Work required
Using the records below, count the lines containing "Lehrer" and give only the total.

Records provided
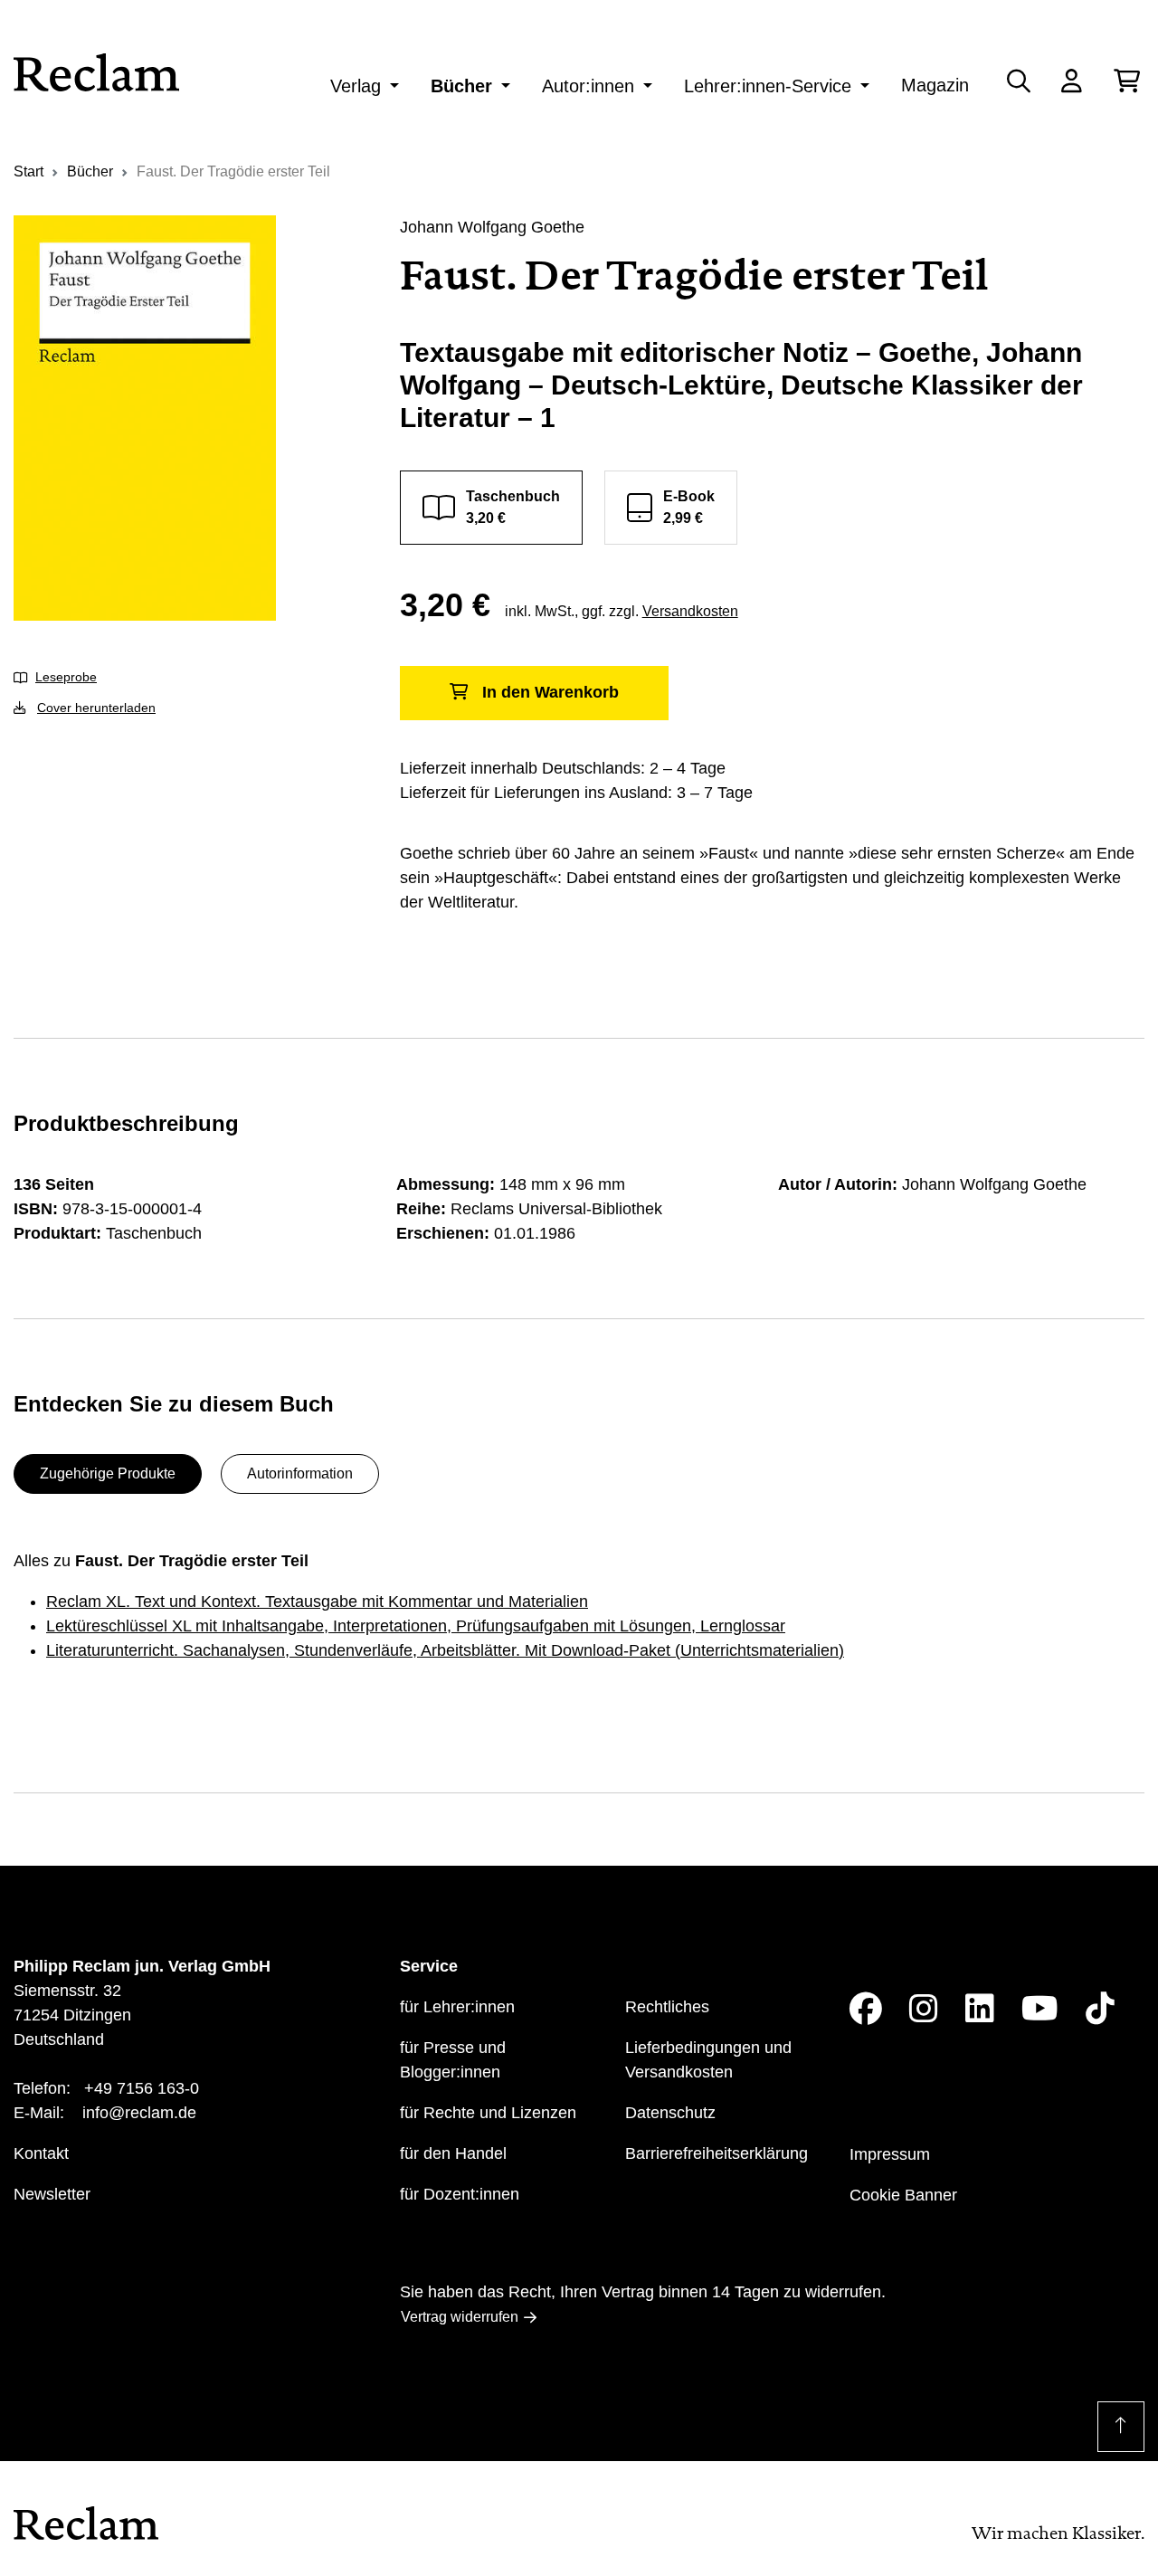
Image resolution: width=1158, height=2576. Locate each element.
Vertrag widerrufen (459, 2316)
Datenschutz (670, 2113)
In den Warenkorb (550, 692)
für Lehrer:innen (457, 2007)
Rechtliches (667, 2007)
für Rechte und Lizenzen (488, 2113)
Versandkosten (690, 611)
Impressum (890, 2154)
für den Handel (453, 2153)
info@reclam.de (139, 2113)
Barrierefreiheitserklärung (716, 2153)
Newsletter (52, 2194)
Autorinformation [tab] (300, 1473)
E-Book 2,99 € (689, 507)
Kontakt (41, 2153)
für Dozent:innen (459, 2194)
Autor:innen (588, 86)
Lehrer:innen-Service (767, 86)
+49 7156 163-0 (141, 2088)
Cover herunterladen (96, 707)
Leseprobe (66, 677)
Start (28, 171)
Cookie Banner (903, 2195)
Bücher (461, 86)
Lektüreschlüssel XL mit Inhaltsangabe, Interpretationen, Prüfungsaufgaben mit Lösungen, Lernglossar (415, 1626)
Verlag (355, 86)
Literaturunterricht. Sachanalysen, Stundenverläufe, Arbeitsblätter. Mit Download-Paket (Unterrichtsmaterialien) (445, 1650)
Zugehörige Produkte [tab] (108, 1473)
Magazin (935, 85)
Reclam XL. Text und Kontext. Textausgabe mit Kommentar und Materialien (317, 1601)
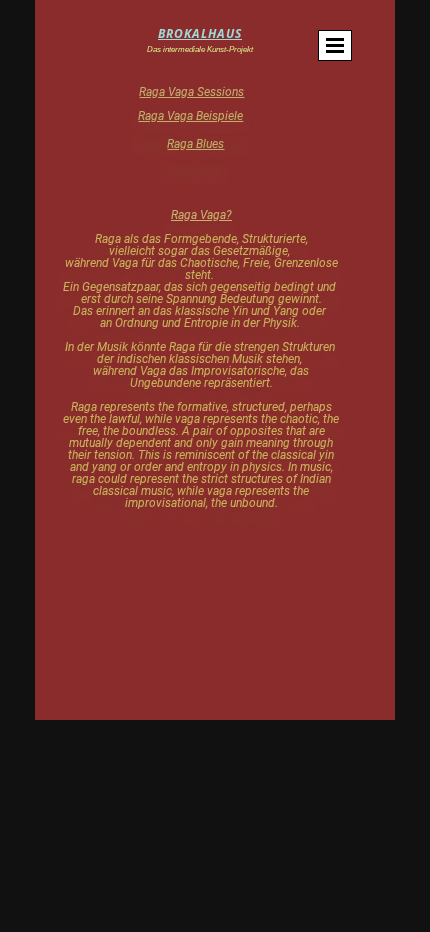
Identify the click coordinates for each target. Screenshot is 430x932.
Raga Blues (195, 144)
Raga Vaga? (201, 215)
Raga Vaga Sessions (191, 92)
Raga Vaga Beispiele (190, 116)
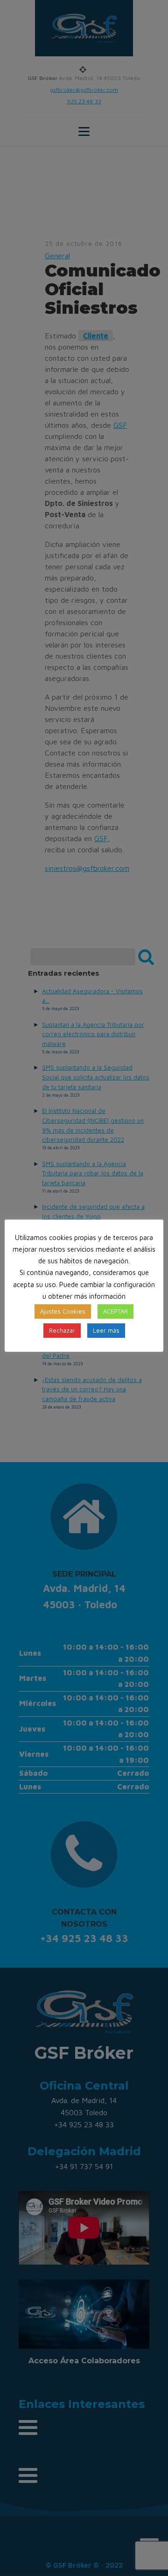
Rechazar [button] (62, 1330)
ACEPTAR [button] (115, 1311)
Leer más (106, 1330)
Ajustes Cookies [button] (62, 1311)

Solution to this problem
2